The metalens (made of silicon) mounted on a polymer film, without electrodes. Credit: Capasso Lab/Harvard SEAS

“This research combines breakthroughs in artificial muscle technology with metalens technology to create a tunable metalens that can change its focus in real time, just like the human eye,” said lead author Alan She, a graduate student the Harvard John A. Paulson School of Engineering and Applied Sciences (SEAS).

“We go one step further to build the capability of dynamically correcting for aberrations such as astigmatism and image shift, which the human eye cannot naturally do,” added She.
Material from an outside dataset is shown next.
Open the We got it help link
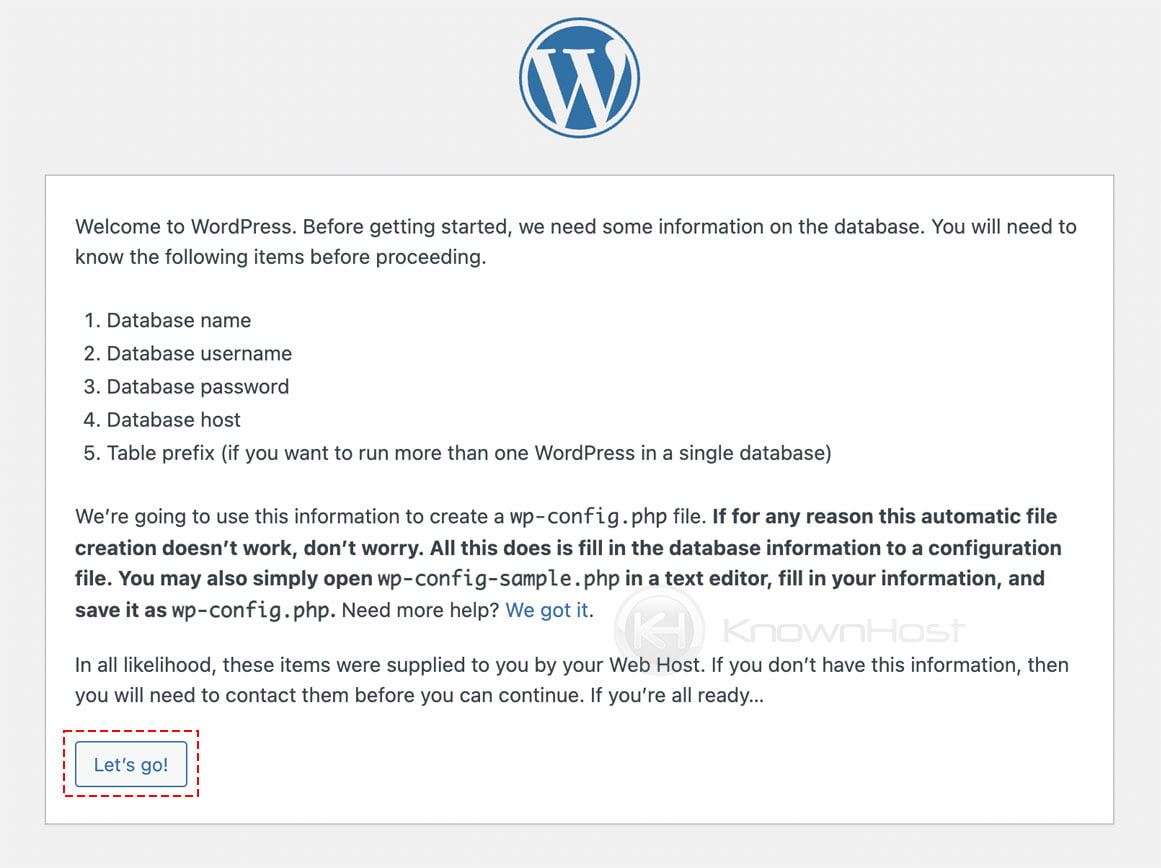 click(x=546, y=610)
The complex eye will have use for a wide range of applications, “including cell phone cameras, eyeglasses and virtual and augmented reality hardware,” said senior author Federico Capasso. “It also shows the possibility of future optical microscopes, which operate fully electronically and can correct many aberrations simultaneously.”

Mega-sizing the Metalens

Prior research into metalenses had created devices that were extremely small, no larger than a bread crumb. To get from the tiny structure of prior lenses, the Harvard researchers went mega on the metalens.

“Because the nanostructures are so small, the density of information in each lens is incredibly high,” said She. “If you go from a 100 micron-sized lens to a centimeter-sized lens, you will have increased the information required to describe the lens by 10,000. Whenever we tried to scale-up the lens, the file size of the design alone would balloon up to gigabytes or even terabytes.”

By writing new software, the researchers were able to overcome this challenge – and maintain a manageable metalens even as they built it to a centimeter or more in diameter.

For the next step, researchers took another cue from the human eye. They attached the metalens to an artificially developed muscle, essentially mimicking how the lens of the human eye is centered among finely tuned muscles that can manipulate the eye lens to change its shape and focus.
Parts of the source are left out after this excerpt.